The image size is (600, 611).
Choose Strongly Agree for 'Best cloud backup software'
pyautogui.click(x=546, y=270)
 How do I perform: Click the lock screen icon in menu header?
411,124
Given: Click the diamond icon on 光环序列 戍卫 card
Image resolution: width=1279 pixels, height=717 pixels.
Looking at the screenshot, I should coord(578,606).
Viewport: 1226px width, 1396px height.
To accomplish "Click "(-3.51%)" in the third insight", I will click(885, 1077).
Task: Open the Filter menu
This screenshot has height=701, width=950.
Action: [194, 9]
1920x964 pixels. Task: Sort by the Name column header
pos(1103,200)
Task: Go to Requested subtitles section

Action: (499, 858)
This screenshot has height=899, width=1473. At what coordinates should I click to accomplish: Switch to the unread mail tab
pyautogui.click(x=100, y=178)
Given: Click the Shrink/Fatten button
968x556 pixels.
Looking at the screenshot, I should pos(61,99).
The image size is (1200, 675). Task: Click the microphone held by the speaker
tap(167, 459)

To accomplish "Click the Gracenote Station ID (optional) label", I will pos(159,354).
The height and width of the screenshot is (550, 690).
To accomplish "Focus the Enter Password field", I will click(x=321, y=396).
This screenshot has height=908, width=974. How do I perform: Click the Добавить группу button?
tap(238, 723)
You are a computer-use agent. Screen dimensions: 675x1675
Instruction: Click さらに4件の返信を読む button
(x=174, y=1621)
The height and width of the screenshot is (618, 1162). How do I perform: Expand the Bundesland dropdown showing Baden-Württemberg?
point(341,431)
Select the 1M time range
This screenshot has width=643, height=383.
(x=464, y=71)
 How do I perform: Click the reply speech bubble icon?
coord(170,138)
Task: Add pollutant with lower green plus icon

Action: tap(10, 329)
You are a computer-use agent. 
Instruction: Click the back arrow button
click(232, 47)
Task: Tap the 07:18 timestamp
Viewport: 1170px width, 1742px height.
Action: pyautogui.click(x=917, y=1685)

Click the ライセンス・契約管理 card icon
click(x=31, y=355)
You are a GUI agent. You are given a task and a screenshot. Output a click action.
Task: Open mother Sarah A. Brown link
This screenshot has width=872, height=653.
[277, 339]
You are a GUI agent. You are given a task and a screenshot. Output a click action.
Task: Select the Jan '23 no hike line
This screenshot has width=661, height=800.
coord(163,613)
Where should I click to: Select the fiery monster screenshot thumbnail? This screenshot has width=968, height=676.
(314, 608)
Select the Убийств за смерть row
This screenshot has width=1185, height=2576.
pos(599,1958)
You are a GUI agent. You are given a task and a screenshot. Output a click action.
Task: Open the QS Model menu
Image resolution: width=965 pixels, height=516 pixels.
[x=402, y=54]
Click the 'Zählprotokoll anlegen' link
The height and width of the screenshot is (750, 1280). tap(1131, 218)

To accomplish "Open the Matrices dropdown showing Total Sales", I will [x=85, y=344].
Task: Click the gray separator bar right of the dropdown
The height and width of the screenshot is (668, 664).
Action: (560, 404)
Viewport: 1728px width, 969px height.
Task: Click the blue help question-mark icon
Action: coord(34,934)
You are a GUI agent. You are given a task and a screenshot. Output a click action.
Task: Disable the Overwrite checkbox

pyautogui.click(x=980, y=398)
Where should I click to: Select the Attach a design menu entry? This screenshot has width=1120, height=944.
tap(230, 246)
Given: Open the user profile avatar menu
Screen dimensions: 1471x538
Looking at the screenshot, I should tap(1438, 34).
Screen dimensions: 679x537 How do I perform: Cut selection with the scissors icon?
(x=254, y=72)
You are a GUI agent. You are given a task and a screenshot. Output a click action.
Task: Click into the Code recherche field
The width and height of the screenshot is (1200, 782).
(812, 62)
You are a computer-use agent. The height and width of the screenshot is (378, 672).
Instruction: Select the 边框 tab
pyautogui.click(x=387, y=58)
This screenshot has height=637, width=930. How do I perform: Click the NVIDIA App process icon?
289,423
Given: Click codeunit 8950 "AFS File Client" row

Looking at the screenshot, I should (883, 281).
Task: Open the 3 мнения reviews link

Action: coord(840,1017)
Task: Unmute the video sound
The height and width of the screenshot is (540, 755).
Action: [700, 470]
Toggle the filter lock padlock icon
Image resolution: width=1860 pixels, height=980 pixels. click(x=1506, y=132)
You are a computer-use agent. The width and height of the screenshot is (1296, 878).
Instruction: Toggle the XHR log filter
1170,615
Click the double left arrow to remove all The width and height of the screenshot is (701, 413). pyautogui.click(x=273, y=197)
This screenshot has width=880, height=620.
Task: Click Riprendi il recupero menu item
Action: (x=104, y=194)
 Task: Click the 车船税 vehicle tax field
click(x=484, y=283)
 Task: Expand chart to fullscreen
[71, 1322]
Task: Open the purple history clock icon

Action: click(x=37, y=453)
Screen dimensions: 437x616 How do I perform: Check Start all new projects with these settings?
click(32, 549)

§ §

Instructions to follow: Which lines of the data above contain "computer"? Copy each one.

Finished task:
You are a computer-use agent. Screen dimensions: 675x1675
You are a computer-use agent. 
You are a computer-use agent. The height and width of the screenshot is (378, 672).
You are a computer-use agent. The width and height of the screenshot is (1296, 878).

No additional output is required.